Daily case rates for new positive COVID-19 tests have now reached around 35,000 a day and the government is predicting they could reach as many as 100,000 a day. The good news is that, for this pattern of variants, vaccines have significantly weakened the link between infection and the high levels of hospitalisation and mortality we saw in previous waves of COVID-19.
When we saw 35,000 positive tests a day on the way into the last phase of COVID-19 (16 December 2020) and on the way out of it (20 January 2021) we had nearly 19,000 (16 December 20) and 39,000 (20 January 21) COVID-19 patients in hospitals. At the moment, we have less than 3,000 COVID-19 patients in hospitals in England. This should give us confidence that, as COVID-19 infection rates rise, the NHS will see significantly lower numbers of patients in hospital than in previous waves.
But that doesn't mean that the NHS won't be under huge amounts of pressure. Just focusing on the potential level of COVID-19 admissions completely misses the broader picture. You can only see the full picture of what's happening across the health and care sector, by looking at the total demand the NHS is currently coping with and the significant capacity constraints the service is juggling at the same time. Trust leaders are saying that it's a combination of five different elements that is currently causing them significant operational problems.
Trusts are working flat out to tackle the backlogs of care that have built up thanks to the disruption caused by the pandemic.
First, trusts are working flat out to tackle the backlogs of care that have built up thanks to the disruption caused by the pandemic. The size of the elective care backlogs are well known and were aired again at the weekend by the new secretary of state. Trusts are currently operating at maximum capacity, including extended use of theatres and weekend working, to tackle this backlog and that is bringing significant pressure. It's also important to remember that there are other backlogs too – backlogs in cancer care but also in community services, for specialist dentistry and some children's services for example, and in mental health services with particular issues in crisis and eating disorder services for children and young people.
Second, trusts are experiencing huge pressures on the urgent and emergency care pathway. We understand that in many instances, this reflects an increase in the complexity and severity of some patients' conditions, as well as considerable pressures on primary care. Last week's NHS data release showed that last month was the busiest June on record for urgent care. Ambulance services were showing 27% increases in category one incidents – the most serious incidents – compared to the last pre-COVID June (June 2019). Acute hospital emergency departments were under similar pressure and it's important to note that in April 2021, the latest month where data was available, the number of people in contact with mental health services also hit record levels. Everywhere you look, the NHS is seeing demand not just return to pre-COVID levels but, often, in greater numbers than before we hit COVID-19.
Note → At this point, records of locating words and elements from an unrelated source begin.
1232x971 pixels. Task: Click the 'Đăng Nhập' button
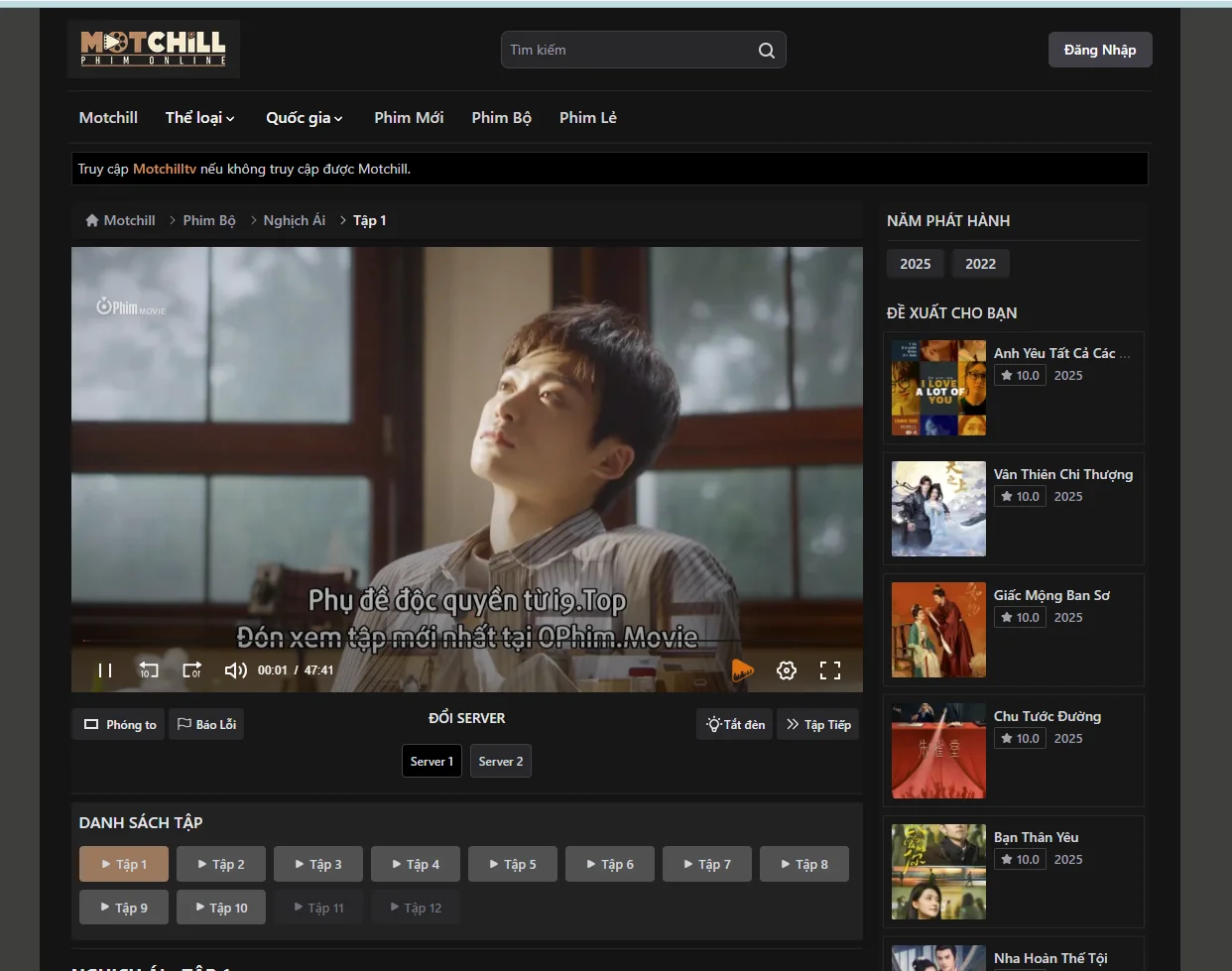pyautogui.click(x=1100, y=50)
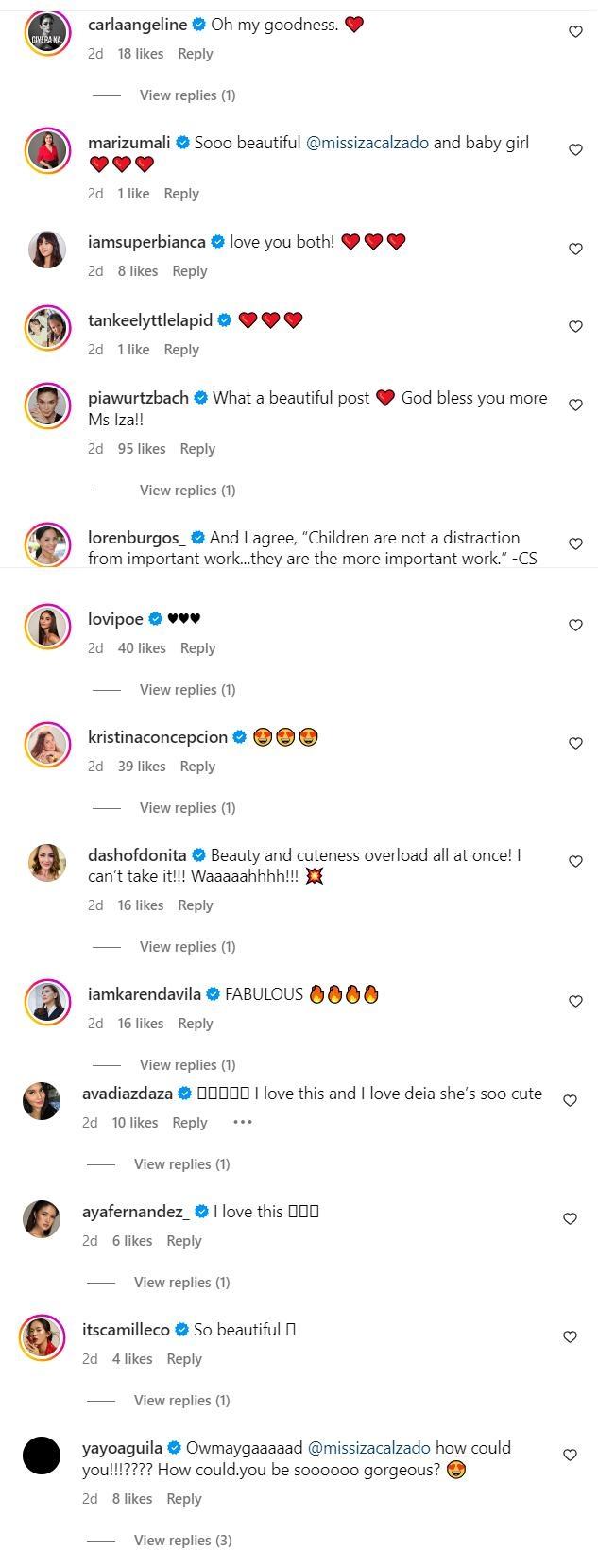This screenshot has width=598, height=1568.
Task: Click the heart icon next to lovipoe's comment
Action: [575, 625]
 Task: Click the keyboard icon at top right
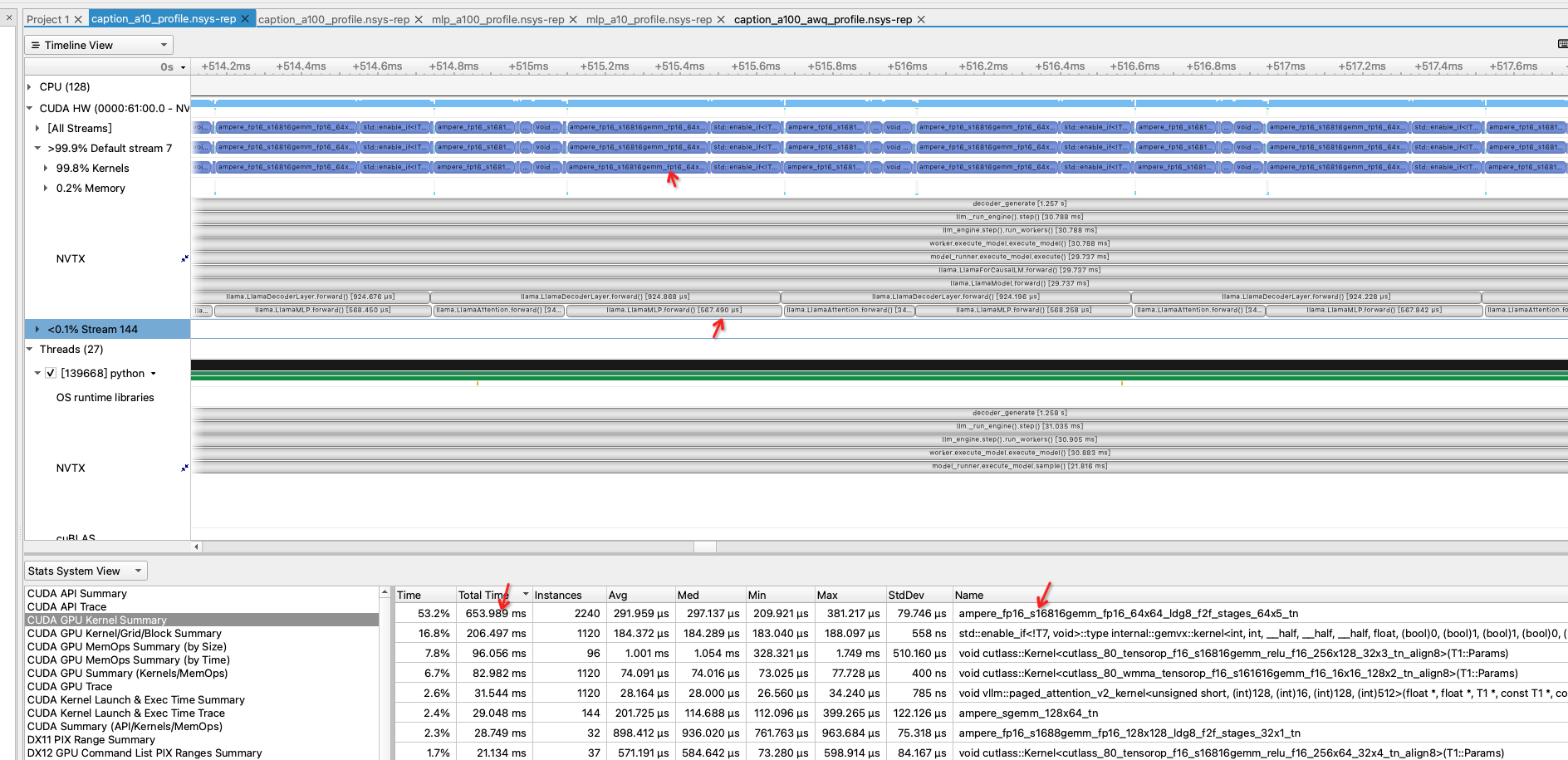point(1562,45)
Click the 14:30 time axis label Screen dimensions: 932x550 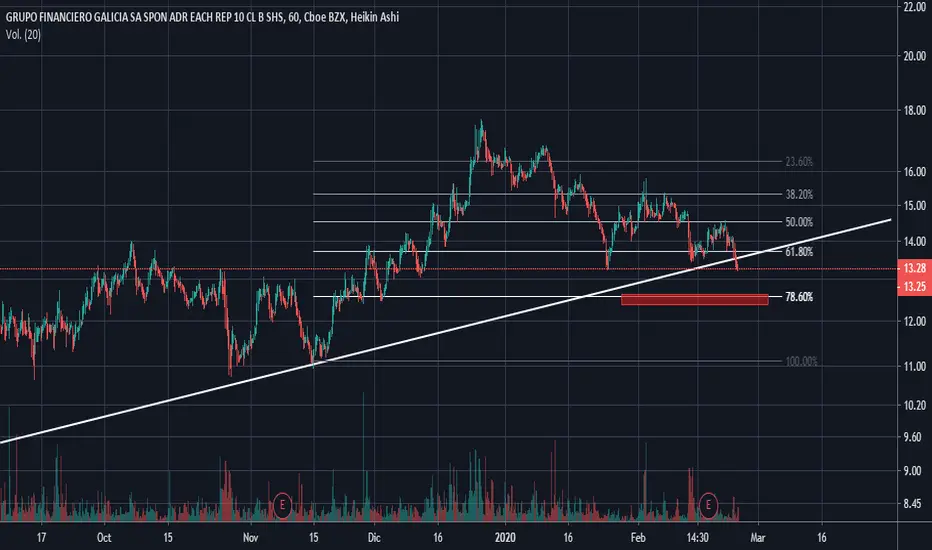click(x=699, y=536)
But the trust task is made even more difficult by two key capacity issues. The third factor trusts are grappling with is the continuing loss of capacity as a result of the need to protect patients, service users and staff from nosocomial infection. According to the Health Service Journal, in May, acute hospitals were having to operate on around 12% fewer beds than between 2015-19. Unsurprisingly, more than a third of hospitals were operating at bed occupancy levels of more than 95%, way beyond the 85-90% that is considered to be safe, appropriate and effective.
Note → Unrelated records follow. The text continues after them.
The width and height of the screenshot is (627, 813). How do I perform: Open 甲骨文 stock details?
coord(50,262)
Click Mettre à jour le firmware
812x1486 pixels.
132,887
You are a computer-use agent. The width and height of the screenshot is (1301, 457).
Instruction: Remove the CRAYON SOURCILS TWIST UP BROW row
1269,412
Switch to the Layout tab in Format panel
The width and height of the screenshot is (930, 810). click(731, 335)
Over the last few weeks it's been staff capacity, the fourth factor, that has most been worrying chief executives.
Over the last few weeks it's been staff capacity, the fourth factor, that has most been worrying chief executives. Many staff are still exhausted after over a year's commitment to frontline service during unprecedented times. In addition, as COVID-19 community infections rates have been rising, increasing numbers of staff have needed to self-isolate, exacerbating existing pressures. One trust told us last week that it has lost 500 of its staff to self-isolation. This problem is only going to grow as infection rates increase, exacerbated by the fact that the service hits the peak summer leave season. Trust leaders are predicting that the impact of summer leave will be significantly higher this year given how much leave has been held over from previous COVID-19 waves. Trust leaders are adamant that staff have to take their leave or they risk burnout. One trust was predicting last week that, in three weeks' time, it would have an overall absence rate of 20%, which would necessitate the cancellation of 900 operations.
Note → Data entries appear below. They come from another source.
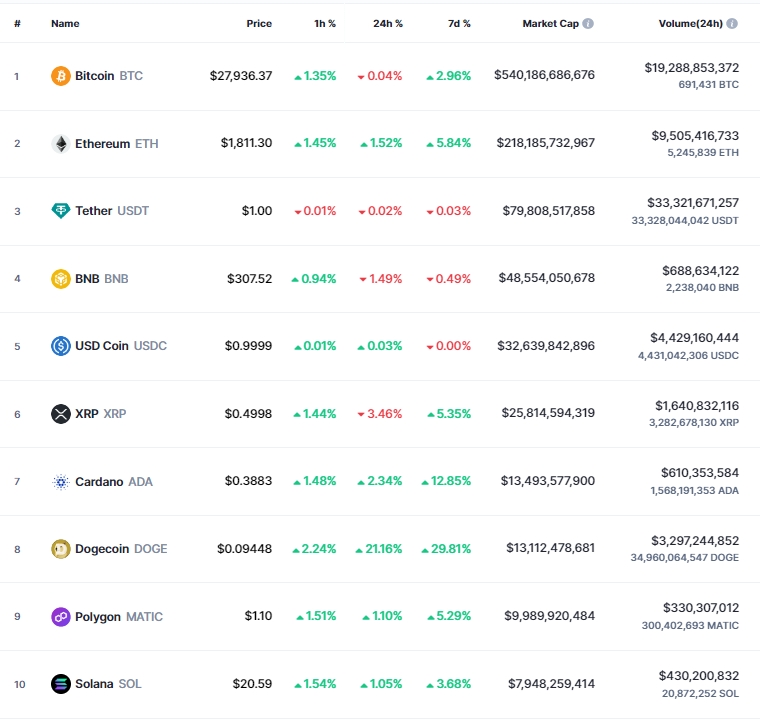
Task: Click the Polygon purple logo icon
Action: [x=61, y=616]
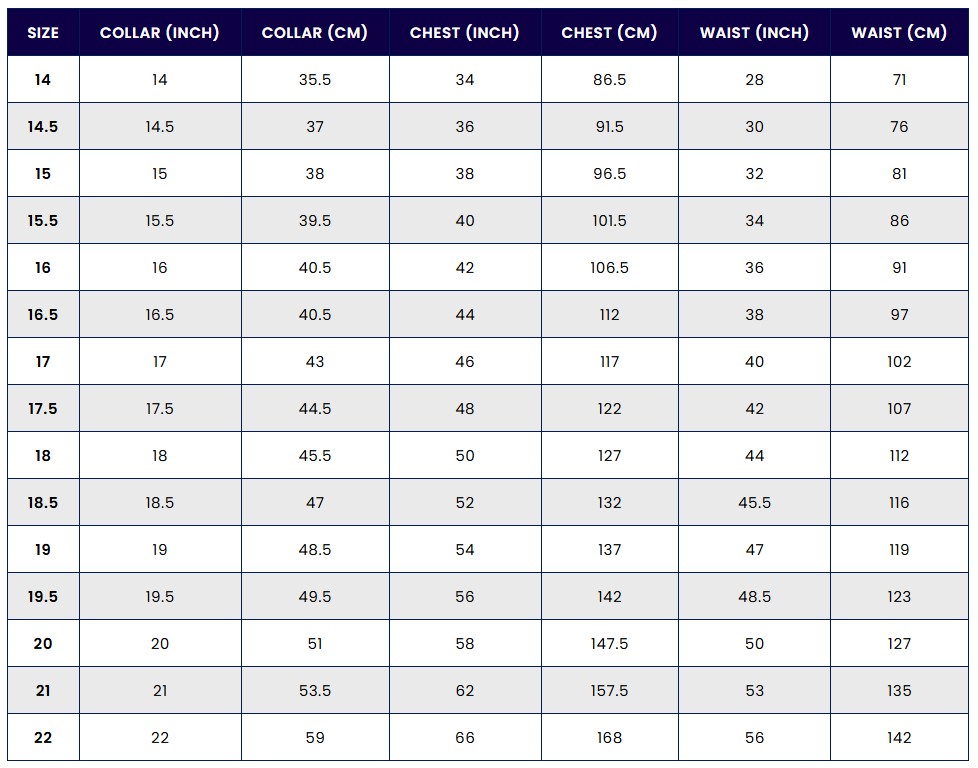
Task: Click the CHEST (CM) column header
Action: pyautogui.click(x=609, y=32)
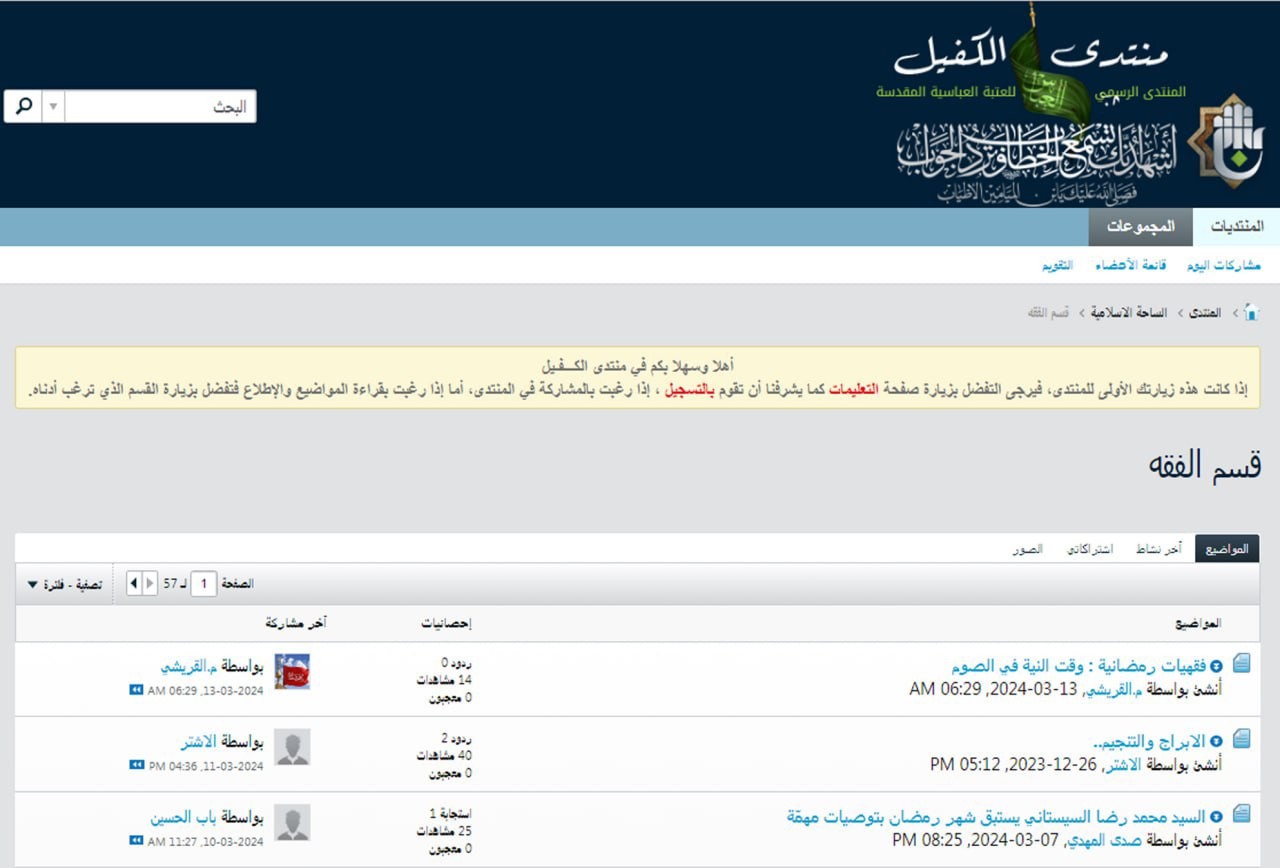Open the التقويم calendar link

pos(1058,265)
If a river is full and the ground is sodden, it doesn't take much extra rain for the banks to burst. Hence, the impact of the fifth element – the increasing COVID-19 caseload, driven by the increasing rate of infections. Even though COVID-19 hospitalisation rates will be much lower than previous waves, we know that some trusts are already having to dial back on the speed of backlog recovery to cope with the rising COVID-19 caseload as infection rates rise. The impact of long COVID is still unknown but demand for these packages of complex services, also continues to grow.
What can we do about this? Trust leaders know that it is their job to juggle these very difficult pressures and continue providing the best quality of care to all who require it, prioritising on the basis of clinical need if that is necessary. But there are three things the government can do.
First, in the immediate term, it can review its approach to NHS staff having to self-isolate if they are double jabbed. Second, it can be honest, open and clear on the pressures the service is facing and the trade-offs that will have to be made. But, most importantly of all for the long term, it can use the forthcoming spending review to ensure that there is a proper match between NHS demand and capacity, and an appropriate reward settlement via NHS pay.